More control means more configuration burden. Teams need expertise in OpenTelemetry Collector, multiple backend integrations, and data pipeline management. Version alignment is critical—mismatched component versions cause failures. Collectors require minimum 4GB nodes; smaller instances can’t handle graceful shutdown memory requirements. Teams accustomed to turnkey vendor solutions face a steep learning curve.
Storage costs don’t disappear. You’re still paying for S3 or GCS retention somewhere. Operational overhead remains: Platform team time managing infrastructure, integrating separate tools (Grafana, Tempo, Loki, Mimir), and handling incidents without vendor support SLAs.
For small teams (under 10 engineers) without platform or SRE expertise, proprietary vendors often make more sense. The operational overhead of self-hosted observability exceeds the vendor costs. If your budget isn’t constrained and you need turnkey solutions with minimal ops burden, Datadog or New Relic might still be the right choice.
The common hybrid approach: Instrument with OpenTelemetry now (future-proof), send data to your existing proprietary vendor (familiar UX), then gradually migrate backends as your team matures.
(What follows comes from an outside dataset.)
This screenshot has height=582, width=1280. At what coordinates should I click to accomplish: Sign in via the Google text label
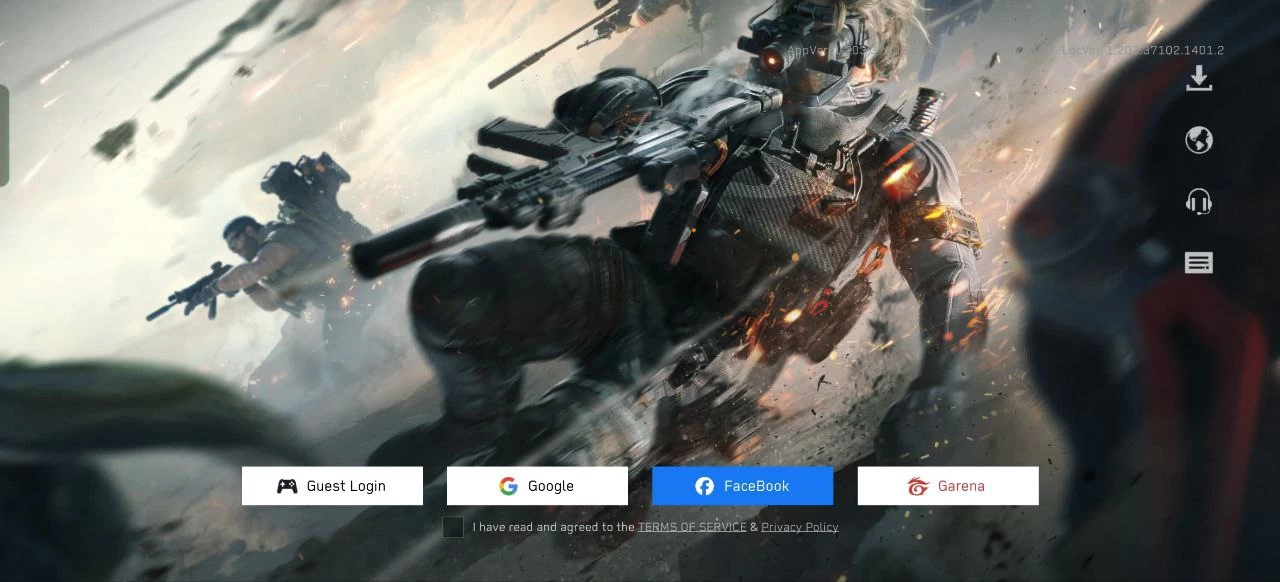[x=551, y=486]
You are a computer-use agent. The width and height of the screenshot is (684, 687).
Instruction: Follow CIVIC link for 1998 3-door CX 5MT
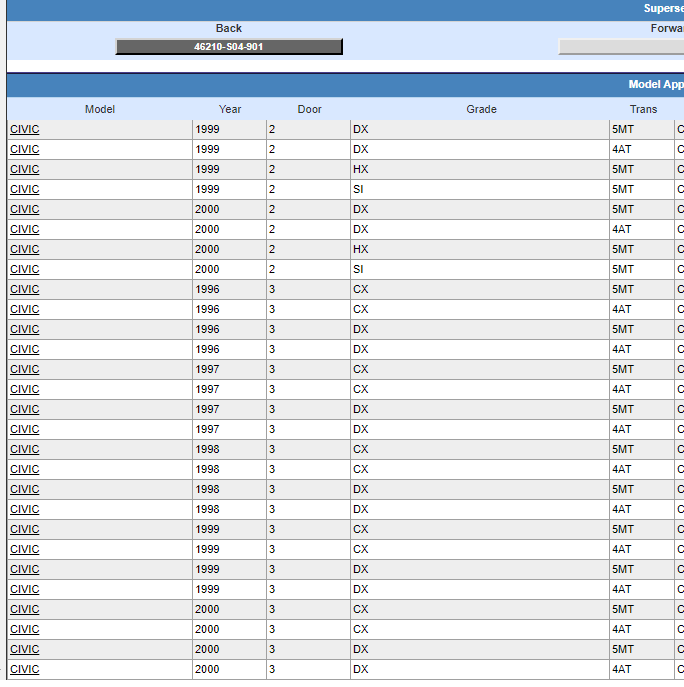[25, 449]
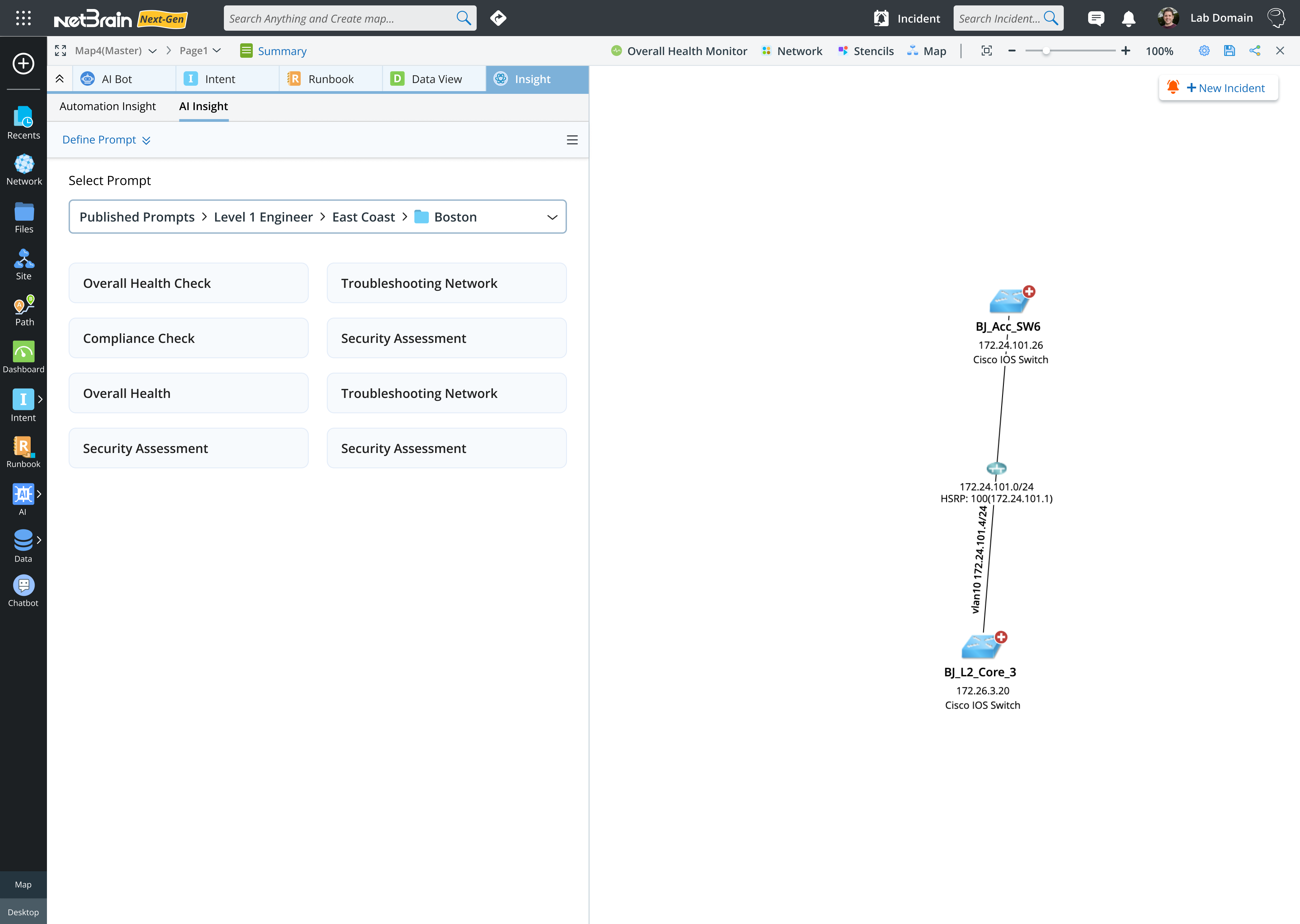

This reduces migration risk while gaining the flexibility to move later when costs justify the operational investment.
OpenTelemetry isn’t “free observability.” You’re trading vendor costs for operational investment. Do the math honestly for your situation.
What OpenTelemetry Observability Means for 2026
OpenTelemetry is becoming table stakes in 2026. It’s the default choice for new projects, with 90%+ greenfield adoption expected. Existing projects are planning migration paths. Job postings increasingly require OpenTelemetry experience. Universities are teaching it in DevOps curricula.
But the observability cost crisis won’t disappear—it’s shifting forms. Data volumes continue growing as IoT, edge computing, and AI workloads generate even more telemetry. Serverless functions produce ephemeral, high-cardinality data that’s expensive to store and query. The growth rate may outpace optimization gains.
AI-powered cost optimization is emerging. Automatic sampling rate adjustment based on system health. Predictive data collection that increases fidelity when anomalies are likely. AI-driven retention policies that keep what matters and discard noise. These capabilities will separate leaders from laggards.
Platform engineering teams will own observability strategy in 2026. Cost budgets will be enforced at the platform level. FinOps integration will include pre-deployment cost gates that reject services generating excessive telemetry. Chargeback models within organizations will make costs visible to product teams.
The vendor market is shifting too. Proprietary vendors face pricing pressure as customers gain OpenTelemetry leverage in negotiations. More “OpenTelemetry-first” commercial products are emerging. Vendors differentiate on UX and intelligence, not data collection. Open-core models proliferate: Free OpenTelemetry collection, paid analytics layers.
The skills gap is widening. High demand for OpenTelemetry expertise means platform and SRE teams need deep understanding. Training and certification programs are emerging to meet demand.
OpenTelemetry is the right architectural choice for 2026. But teams must invest in expertise to capture the cost benefits. Those that don’t will continue drowning in observability bills, wondering why their “modern” architecture costs so much to monitor.